Menteri Keuangan (Menkeu), Purbaya Yudhi Sadewa
Menteri Keuangan (Menkeu), Purbaya Yudhi Sadewa

Menteri Keuangan, Purbaya Yudhi Sadewa, secara resmi mengumumkan penyaluran dana saldo anggaran lebih (SAL) senilai Rp 200 triliun ke lima bank milik negara (Himbara), guna mendongkrak pertumbuhan ekonomi nasional yang tengah lesu.

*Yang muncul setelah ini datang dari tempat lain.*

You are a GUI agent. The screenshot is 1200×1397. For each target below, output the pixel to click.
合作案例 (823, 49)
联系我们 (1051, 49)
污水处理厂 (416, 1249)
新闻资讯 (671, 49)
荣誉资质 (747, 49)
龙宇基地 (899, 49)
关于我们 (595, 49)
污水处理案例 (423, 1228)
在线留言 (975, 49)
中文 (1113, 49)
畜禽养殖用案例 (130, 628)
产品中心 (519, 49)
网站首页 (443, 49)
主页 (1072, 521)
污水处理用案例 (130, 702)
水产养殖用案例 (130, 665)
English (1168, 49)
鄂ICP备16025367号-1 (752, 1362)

Namun, kebijakan Menkeu baru itu nyatanya menuai pro-kontra dari berbagai pihak. Pengamat Intelijen, Surya Fermana, mengaku khawatir karena kebijakan itu merupakan langkah yang keliru dan berisiko tinggi, serta berpotensi mengulang kegagalan masa lalu seperti skandal Bantuan Likuiditas Bank Indonesia (BLBI) di tahun 1998. 

"Keputusan ini mencerminkan kurangnya kehati-hatian fiskal dan bisa membawa Indonesia menuju krisis keuangan baru, yang oleh banyak pengamat disebut sebagai BLBI jilid 2," kata Surya dalam keterangannya, Minggu, 14 September 2025.

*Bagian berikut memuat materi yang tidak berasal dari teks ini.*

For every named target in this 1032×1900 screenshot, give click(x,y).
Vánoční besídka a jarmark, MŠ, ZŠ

Menteri Keuangan (Menkeu), Purbaya Yudhi Sadewa saat rapat dengan Komisi XI DPR RI

Menteri Keuangan (Menkeu), Purbaya Yudhi Sadewa saat rapat dengan Komisi XI DPR RI

Dia menekankan bahwa ada beberapa hal yang menjadi kesalahan dari Menkeu Purbaya dalam hal ini. Menurutnya, kebijakan ini mencerminkan kesalahan strategis Purbaya dalam mengelola cadangan likuiditas negara.

Dana Rp 425 triliun yang mengendap di Bank Indonesia (BI) adalah bantalan penting, untuk menjaga stabilitas moneter dan fiskal. Utamanya di tengah ketidakpastian ekonomi global dan meningkatnya defisit anggaran. 

Dengan menarik Rp 200 triliun, lanjut Surya, hampir setengah dari cadangan tersebut berarti bahwa pemerintah secara efektif melemahkan posisi keuangannya sendiri. Langkah ini menunjukkan bahwa negara sedang dalam kondisi fiskal yang sangat rapuh, di mana pemerintah terpaksa “meminjam” dana internal untuk menutupi kekurangan likuiditas.

Langkah itu dipilih pemerintah alih-alih mencari solusi struktural, seperti misalnya dengan memperbaiki penerimaan pajak atau mengendalikan belanja negara. 

"Penempatan dana ini di bank BUMN, meskipun dalam bentuk deposito berjangka, berisiko tinggi karena bank bisa menggunakan dana tersebut untuk menutupi kredit macet atau ekspansi kredit berisiko tanpa pengawasan yang memadai," ujarnya.

Surya mengatakan, dengan memasukkan Rp 200 triliun ke bank-bank himbara, pemerintah berpotensi memberikan “bantuan likuiditas” terselubung yang memungkinkan bank untuk menutupi kerugian tanpa memperbaiki tata kelola atau portofolio kredit mereka. 

"Ini mirip dengan BLBI 1998, ketika dana negara disalurkan ke bank-bank bermasalah tanpa akuntabilitas yang jelas, menyebabkan kerugian hingga Rp 650 triliun dan tuduhan korupsi yang mengguncang kepercayaan publik," kata Surya.

Dia menilai, Purbaya gagal mengantisipasi risiko sistemik yang akan ditimbulkan oleh kebijakan ini. Bank BUMN, yang sering menjadi alat politik pemerintah untuk mendanai proyek-proyek strategis, memiliki sejarah buruk dalam hal transparansi dan akuntabilitas.

Apalagi, dana Rp 200 triliun ini bisa dialihkan untuk mendanai proyek berisiko tinggi, atau bahkan disalahgunakan melalui praktik korupsi. Lebih buruk lagi, kebijakan ini bisa memicu inflasi jika kredit yang disalurkan oleh bank-bank tersebut nyatanya justru tidak produktif.

"BLBI jilid 2 bukanlah isapan jempol, melainkan peringatan nyata atas kesalahan Sadewa dalam merumuskan kebijakan ini. BLBI 1998 terjadi karena pemerintah saat itu memberikan bantuan likuiditas tanpa syarat ketat, yang berakhir dengan penyalahgunaan dana dan kerugian besar bagi negara," ujarnya.